As the initial shock began to wear off and my lungs and esophagus started to cool down, my composure started to come back to me. I didn't feel so worried anymore. Suddenly what had struck me was the novel humour of the episode. What are the odds, I wondered. I felt myself a character inside an absurdist black comedy, probably written by a French filmmaker. My breathing was much more relaxed now and I felt a sublime sort of smile spread across my lips. Except it didn't. They were placid and calm and relaxed. It didn't matter that I wasn't smiling on the outside, I was smiling on the inside - and that's all that mattered. The smile spread down my spine and into my hips and knees and continued to move all the way down to the corners of my feet and toes.
See, it's not as bad as you thought. You're fine. Take a minute to collect yourself and get back on the horse. Time for work. Yes, time for work. In a minute. A feathery image of being back in bed, under warm blankets, heavy with euphoric sleep, reaching for my alarm to snooze it for just a few more moments, the thrall of dream as intoxicant singing me softly back to sleep. Comfort. Completely adrift. Safe. At ease. Pure peace.

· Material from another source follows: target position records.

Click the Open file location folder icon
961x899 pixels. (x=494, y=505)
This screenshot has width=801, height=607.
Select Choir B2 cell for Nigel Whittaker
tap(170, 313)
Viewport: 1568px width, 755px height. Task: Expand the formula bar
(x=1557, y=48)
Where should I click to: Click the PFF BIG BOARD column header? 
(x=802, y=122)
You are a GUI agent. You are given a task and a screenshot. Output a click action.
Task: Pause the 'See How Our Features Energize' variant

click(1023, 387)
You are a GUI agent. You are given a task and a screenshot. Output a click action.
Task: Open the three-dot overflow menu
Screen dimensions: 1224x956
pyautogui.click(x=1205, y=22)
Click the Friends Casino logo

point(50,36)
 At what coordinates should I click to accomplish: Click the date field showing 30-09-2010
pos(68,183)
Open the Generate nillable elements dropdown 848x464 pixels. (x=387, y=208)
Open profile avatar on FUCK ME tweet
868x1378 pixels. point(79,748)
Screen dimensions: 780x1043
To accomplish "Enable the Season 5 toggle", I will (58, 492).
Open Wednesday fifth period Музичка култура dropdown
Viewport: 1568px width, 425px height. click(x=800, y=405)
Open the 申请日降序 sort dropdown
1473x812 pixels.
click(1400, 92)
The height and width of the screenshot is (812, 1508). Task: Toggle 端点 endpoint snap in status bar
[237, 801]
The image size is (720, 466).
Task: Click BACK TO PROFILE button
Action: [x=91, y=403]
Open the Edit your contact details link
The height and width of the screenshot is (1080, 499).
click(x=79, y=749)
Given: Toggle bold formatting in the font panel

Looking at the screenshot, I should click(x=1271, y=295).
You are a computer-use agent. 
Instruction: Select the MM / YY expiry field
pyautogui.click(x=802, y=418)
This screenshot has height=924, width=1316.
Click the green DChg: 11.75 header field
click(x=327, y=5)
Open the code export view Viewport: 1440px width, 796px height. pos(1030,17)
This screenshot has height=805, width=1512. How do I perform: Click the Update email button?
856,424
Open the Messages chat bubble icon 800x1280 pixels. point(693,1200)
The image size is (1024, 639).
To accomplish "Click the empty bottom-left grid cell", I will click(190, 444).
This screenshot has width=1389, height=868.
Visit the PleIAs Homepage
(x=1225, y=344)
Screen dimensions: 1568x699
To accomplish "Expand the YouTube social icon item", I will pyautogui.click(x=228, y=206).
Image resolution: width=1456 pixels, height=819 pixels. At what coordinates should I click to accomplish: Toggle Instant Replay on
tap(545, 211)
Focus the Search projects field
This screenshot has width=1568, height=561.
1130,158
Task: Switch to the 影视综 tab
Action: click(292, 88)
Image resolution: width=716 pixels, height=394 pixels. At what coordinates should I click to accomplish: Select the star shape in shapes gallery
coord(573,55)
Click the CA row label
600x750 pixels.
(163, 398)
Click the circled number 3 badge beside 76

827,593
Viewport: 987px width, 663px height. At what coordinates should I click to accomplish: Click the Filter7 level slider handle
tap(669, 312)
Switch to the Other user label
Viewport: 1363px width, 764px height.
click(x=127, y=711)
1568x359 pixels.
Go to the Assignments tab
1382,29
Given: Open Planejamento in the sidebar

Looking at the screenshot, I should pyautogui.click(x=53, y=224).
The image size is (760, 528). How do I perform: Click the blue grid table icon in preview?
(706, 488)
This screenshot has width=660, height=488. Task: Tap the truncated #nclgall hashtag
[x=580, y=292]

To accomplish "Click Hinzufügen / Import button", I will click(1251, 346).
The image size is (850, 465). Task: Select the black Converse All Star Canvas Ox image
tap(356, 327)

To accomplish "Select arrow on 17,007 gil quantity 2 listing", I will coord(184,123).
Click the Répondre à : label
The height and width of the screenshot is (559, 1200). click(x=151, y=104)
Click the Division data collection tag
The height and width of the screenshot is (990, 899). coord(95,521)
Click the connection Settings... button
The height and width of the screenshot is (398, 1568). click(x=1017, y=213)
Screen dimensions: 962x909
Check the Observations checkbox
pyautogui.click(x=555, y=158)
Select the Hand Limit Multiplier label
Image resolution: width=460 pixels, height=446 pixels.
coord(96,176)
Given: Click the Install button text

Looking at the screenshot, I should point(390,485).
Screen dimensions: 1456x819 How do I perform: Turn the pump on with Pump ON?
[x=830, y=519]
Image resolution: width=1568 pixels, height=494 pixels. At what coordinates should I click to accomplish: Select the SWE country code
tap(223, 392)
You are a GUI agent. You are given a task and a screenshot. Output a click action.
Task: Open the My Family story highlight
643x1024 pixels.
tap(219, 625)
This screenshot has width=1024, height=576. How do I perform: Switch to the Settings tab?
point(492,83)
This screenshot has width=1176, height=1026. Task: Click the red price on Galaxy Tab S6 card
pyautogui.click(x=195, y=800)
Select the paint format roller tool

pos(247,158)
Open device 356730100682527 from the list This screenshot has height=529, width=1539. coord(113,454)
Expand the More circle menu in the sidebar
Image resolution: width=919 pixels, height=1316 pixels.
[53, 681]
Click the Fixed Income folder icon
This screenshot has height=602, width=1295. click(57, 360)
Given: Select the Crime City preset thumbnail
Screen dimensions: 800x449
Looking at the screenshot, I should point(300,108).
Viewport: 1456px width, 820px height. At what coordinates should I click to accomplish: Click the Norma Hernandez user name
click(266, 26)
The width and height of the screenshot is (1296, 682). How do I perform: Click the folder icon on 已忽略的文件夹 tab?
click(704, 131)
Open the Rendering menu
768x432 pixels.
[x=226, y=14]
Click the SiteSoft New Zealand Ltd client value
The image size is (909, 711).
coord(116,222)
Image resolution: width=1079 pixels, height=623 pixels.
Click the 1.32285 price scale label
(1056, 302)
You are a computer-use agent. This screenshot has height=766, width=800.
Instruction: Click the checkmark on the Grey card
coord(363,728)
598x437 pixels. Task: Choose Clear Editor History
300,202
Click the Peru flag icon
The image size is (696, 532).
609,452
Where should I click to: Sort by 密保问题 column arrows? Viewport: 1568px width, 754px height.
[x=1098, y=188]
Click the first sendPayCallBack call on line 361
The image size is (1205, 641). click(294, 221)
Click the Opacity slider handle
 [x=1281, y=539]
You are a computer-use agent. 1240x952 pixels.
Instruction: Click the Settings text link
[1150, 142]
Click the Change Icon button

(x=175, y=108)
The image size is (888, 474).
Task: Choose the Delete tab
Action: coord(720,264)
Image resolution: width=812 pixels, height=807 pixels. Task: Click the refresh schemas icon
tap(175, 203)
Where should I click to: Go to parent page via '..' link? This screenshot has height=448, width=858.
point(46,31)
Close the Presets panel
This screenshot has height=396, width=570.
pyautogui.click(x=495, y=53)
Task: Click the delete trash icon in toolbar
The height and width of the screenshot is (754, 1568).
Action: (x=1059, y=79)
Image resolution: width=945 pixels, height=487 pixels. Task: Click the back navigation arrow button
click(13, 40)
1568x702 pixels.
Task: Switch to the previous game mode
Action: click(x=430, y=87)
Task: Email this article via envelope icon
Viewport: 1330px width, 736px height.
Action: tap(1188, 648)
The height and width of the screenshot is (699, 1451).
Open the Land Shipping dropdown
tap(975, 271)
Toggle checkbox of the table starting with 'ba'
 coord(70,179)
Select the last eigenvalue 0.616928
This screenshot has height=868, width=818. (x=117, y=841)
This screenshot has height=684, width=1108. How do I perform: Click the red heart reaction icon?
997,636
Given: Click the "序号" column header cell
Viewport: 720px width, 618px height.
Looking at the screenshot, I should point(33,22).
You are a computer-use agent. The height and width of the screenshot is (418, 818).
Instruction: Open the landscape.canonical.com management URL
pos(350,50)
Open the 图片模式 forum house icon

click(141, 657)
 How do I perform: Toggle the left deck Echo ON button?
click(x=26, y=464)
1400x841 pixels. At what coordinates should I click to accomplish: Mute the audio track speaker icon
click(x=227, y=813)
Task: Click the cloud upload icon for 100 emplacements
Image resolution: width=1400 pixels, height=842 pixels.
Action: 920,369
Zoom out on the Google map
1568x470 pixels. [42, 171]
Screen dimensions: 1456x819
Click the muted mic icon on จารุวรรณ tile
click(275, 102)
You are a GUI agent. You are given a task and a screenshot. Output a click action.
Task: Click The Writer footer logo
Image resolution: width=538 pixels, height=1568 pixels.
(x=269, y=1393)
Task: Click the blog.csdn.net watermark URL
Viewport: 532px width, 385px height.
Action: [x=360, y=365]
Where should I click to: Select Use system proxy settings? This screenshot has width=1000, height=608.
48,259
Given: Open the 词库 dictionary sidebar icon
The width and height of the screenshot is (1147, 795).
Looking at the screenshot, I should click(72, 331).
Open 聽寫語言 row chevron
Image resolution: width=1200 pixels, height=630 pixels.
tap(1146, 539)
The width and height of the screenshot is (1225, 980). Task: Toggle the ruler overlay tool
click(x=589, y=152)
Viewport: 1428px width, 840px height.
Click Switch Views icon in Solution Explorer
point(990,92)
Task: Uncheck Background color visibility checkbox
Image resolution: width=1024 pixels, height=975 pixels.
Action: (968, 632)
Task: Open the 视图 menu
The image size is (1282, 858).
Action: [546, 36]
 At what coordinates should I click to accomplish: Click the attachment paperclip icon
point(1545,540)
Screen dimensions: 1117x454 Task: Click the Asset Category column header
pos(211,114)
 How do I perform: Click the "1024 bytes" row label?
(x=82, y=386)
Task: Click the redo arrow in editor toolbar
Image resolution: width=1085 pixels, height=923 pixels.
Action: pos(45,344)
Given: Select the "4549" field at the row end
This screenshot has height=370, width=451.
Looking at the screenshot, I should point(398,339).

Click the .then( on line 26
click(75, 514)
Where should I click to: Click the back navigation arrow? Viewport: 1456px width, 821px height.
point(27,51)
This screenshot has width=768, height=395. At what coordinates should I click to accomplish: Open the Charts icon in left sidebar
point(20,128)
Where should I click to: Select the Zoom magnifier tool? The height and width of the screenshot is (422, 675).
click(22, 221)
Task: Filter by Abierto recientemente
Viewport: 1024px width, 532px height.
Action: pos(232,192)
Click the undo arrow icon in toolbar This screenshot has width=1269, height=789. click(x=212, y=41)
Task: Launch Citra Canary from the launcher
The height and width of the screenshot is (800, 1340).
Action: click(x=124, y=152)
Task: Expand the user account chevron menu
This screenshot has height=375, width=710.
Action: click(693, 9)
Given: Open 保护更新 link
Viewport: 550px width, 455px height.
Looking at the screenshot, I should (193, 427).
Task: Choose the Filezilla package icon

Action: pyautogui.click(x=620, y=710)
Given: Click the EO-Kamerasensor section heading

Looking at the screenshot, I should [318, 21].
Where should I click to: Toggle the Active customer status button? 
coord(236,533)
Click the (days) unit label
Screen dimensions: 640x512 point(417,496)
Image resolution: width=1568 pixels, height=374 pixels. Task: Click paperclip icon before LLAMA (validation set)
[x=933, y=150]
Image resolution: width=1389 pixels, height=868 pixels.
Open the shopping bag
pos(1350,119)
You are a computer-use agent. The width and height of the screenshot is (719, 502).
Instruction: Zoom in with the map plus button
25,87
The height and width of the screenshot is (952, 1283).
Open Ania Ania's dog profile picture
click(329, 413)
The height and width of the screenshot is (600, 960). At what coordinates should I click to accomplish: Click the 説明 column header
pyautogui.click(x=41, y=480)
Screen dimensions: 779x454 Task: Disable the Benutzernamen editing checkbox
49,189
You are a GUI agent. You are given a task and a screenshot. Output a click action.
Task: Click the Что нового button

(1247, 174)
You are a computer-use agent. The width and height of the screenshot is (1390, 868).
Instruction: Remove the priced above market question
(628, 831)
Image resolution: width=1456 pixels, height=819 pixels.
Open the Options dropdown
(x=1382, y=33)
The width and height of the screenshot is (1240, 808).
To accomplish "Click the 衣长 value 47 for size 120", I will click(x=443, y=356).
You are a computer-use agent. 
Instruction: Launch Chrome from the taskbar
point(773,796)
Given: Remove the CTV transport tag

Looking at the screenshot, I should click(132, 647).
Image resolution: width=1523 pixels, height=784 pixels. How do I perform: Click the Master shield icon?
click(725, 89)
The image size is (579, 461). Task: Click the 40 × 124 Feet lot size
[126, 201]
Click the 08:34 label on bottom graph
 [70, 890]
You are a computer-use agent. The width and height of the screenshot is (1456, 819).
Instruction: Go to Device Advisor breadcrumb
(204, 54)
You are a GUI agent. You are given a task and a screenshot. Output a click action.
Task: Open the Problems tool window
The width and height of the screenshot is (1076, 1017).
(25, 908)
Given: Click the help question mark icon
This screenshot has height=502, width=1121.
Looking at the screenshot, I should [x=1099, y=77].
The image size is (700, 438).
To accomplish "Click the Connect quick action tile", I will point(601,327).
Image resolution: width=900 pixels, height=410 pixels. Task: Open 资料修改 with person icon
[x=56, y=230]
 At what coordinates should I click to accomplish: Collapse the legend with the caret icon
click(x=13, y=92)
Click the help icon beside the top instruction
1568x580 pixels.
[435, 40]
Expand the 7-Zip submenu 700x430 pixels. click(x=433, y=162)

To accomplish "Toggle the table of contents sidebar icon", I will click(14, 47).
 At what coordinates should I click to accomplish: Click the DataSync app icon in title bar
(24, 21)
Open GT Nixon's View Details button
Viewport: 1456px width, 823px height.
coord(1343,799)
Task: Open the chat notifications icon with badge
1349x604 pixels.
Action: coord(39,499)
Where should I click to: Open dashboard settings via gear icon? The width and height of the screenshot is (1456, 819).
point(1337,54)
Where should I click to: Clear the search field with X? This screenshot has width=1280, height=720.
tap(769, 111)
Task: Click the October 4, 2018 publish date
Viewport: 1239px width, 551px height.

A moment later I was back in the station and it seemed emptier than before. Must have missed the train. Another train had just pulled into the station and I got on. When I got off the train it wasn't light out anymore.
I pulled my phone out of my pocket. 18:00, it said. Below it a series of texts and missed calls.
I turned around and got back on the train to go home. When I got to the station and climbed the stairs I saw my friend was just waking up.
Hey, I said, you don't know me, but I know you. I've got a favour to ask you.